>>>>>

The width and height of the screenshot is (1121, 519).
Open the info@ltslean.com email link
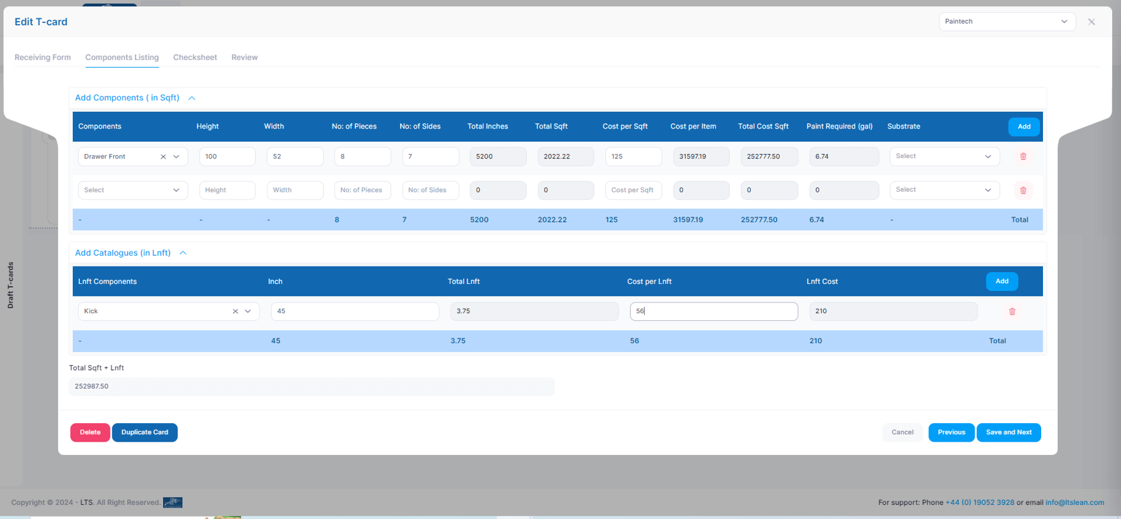click(1074, 502)
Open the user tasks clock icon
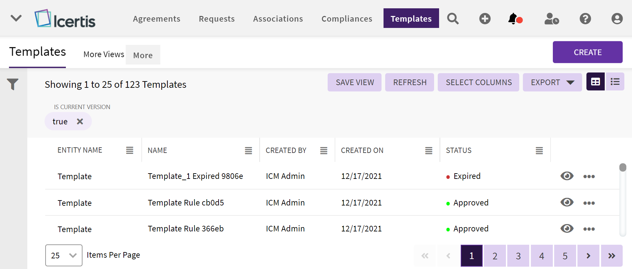The width and height of the screenshot is (632, 269). pos(551,19)
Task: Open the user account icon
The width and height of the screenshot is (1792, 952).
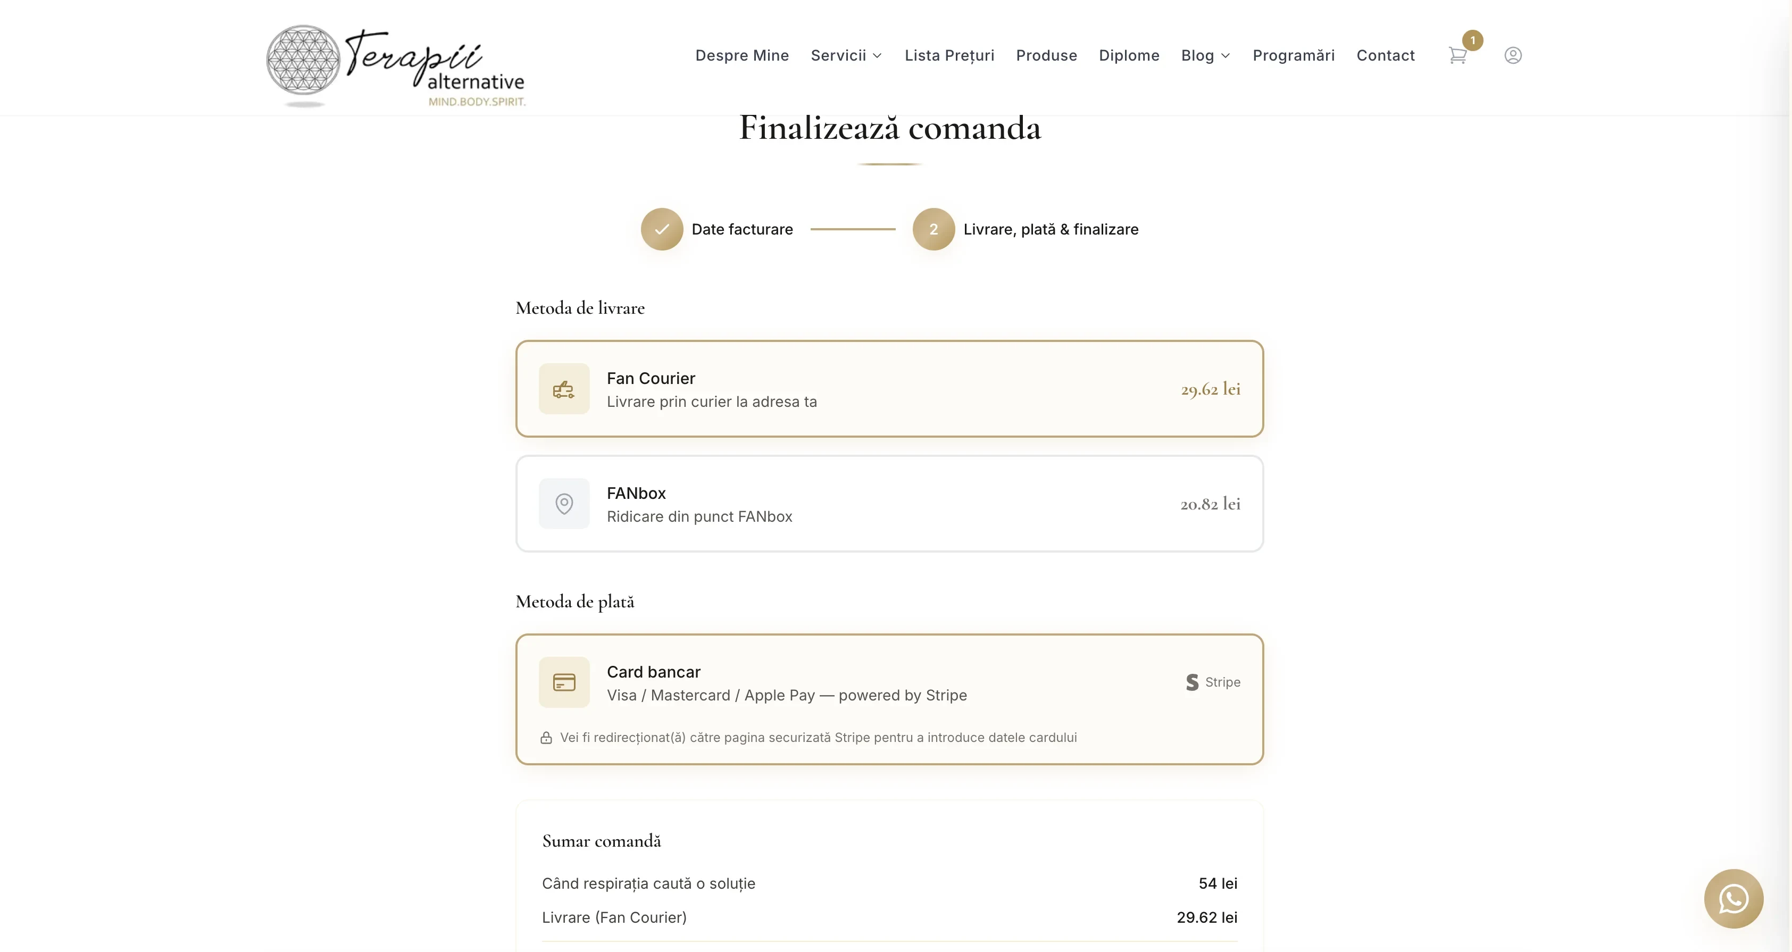Action: click(x=1513, y=55)
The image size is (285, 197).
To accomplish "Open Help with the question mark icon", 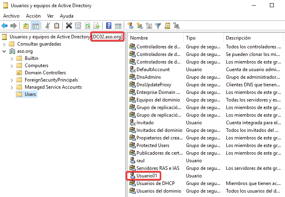I will tap(109, 26).
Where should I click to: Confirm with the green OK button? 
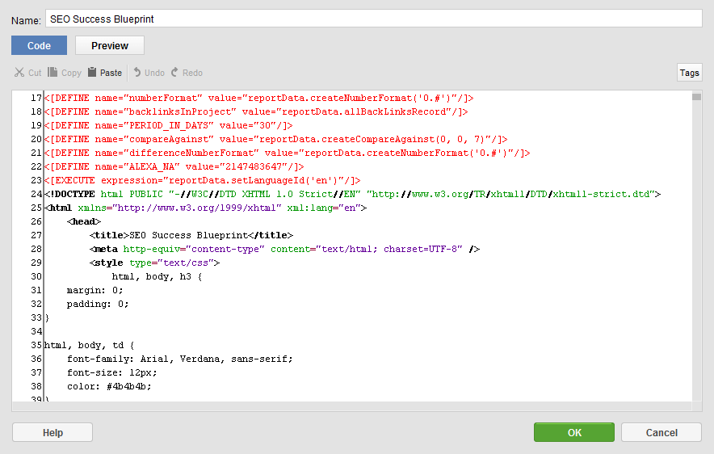click(573, 432)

<<<<<

WORK TASK:
With the pictures left out, please output each line from the one containing "Where should I" through the end of the entries, exactly as it is.

REPLY:
Where should I click to: Confirm with the green OK button? 
click(573, 432)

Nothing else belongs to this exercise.